__How to complete this task__.
Transcribe exactly the line that contains "Play the featured Kings-Blazers video" and all lines following it to the end of the material below; omit everything else.

__Study material__.
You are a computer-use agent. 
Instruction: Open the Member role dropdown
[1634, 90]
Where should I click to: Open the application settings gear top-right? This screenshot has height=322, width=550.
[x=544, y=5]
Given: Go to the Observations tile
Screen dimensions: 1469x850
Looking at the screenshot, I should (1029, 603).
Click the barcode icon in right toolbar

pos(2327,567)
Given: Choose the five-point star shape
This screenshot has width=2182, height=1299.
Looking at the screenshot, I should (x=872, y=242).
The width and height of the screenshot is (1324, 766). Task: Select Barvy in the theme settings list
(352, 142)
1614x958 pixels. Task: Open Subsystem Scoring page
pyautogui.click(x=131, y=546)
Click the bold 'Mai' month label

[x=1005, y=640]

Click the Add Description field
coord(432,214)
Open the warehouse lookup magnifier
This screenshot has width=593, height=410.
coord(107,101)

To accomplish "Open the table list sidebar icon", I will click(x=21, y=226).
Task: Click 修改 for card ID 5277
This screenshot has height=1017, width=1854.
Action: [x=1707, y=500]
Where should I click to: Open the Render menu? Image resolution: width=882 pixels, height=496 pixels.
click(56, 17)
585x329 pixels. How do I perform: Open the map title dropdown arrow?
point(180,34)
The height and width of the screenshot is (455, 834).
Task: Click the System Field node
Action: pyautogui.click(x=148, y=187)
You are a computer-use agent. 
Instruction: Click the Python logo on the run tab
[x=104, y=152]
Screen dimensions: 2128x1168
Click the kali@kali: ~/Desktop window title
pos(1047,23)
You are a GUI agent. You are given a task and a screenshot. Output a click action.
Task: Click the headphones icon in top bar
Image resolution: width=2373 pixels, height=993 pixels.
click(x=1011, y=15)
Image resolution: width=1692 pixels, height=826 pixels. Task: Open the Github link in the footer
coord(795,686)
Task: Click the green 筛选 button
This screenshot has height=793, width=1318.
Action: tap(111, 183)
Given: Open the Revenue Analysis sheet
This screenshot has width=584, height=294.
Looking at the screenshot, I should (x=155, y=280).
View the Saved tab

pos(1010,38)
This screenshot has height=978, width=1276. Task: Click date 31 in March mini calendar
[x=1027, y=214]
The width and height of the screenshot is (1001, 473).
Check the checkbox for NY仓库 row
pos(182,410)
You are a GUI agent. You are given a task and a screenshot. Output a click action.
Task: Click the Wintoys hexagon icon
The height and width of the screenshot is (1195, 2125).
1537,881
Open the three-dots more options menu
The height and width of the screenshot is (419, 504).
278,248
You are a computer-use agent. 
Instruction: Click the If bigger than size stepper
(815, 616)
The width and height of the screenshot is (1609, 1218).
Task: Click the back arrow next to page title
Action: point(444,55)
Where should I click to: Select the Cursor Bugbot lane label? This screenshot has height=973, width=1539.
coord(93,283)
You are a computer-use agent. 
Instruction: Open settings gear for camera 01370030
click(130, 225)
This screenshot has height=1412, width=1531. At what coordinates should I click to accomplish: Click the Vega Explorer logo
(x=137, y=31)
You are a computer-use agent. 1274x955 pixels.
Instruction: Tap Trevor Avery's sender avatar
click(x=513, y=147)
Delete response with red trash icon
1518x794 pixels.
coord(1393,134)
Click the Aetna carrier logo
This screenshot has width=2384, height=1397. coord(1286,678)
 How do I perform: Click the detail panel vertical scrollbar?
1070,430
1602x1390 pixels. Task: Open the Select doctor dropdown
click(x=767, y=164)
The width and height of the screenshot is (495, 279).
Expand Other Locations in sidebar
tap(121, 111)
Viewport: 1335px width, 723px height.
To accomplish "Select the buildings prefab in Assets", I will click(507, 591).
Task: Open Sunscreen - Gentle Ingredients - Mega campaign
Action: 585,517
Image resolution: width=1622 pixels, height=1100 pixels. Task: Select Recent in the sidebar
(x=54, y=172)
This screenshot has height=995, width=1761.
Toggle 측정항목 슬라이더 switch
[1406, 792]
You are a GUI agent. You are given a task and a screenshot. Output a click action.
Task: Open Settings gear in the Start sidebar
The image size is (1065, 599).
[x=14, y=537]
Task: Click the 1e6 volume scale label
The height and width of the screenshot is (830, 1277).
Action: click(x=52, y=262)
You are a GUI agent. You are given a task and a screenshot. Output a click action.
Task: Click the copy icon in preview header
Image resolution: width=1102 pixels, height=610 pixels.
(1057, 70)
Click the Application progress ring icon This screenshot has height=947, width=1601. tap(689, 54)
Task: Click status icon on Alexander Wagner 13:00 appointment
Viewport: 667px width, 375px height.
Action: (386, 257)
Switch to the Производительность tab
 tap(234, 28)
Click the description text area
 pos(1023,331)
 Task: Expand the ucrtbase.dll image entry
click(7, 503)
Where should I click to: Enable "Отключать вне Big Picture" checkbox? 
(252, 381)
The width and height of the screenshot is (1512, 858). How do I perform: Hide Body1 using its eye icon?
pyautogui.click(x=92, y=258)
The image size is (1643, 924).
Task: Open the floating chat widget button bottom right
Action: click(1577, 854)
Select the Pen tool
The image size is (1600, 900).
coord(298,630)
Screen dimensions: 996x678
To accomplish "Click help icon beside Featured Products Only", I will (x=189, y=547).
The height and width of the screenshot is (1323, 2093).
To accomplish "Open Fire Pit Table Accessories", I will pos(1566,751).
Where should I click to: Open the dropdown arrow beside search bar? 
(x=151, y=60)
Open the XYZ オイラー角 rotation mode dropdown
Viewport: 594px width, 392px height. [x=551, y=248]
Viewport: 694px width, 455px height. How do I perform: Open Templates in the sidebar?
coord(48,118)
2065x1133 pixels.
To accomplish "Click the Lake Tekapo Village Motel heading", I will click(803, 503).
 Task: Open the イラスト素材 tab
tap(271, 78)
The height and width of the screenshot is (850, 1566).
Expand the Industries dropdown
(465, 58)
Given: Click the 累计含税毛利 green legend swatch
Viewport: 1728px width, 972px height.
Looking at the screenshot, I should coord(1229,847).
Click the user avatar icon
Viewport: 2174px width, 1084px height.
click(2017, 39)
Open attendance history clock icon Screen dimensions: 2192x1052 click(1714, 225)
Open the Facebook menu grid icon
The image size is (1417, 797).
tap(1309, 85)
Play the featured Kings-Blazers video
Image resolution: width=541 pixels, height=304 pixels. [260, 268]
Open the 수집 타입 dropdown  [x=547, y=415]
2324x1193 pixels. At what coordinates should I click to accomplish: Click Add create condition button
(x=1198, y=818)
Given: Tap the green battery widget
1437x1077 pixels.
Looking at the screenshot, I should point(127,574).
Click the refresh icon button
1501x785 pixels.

__Exercise output__.
Play the featured Kings-Blazers video
Image resolution: width=541 pixels, height=304 pixels. [260, 268]
Open the 수집 타입 dropdown  [x=547, y=415]
2324x1193 pixels. At what coordinates should I click to accomplish: Click Add create condition button
(x=1198, y=818)
Given: Tap the green battery widget
1437x1077 pixels.
Looking at the screenshot, I should point(127,574).
Click the refresh icon button
1501x785 pixels.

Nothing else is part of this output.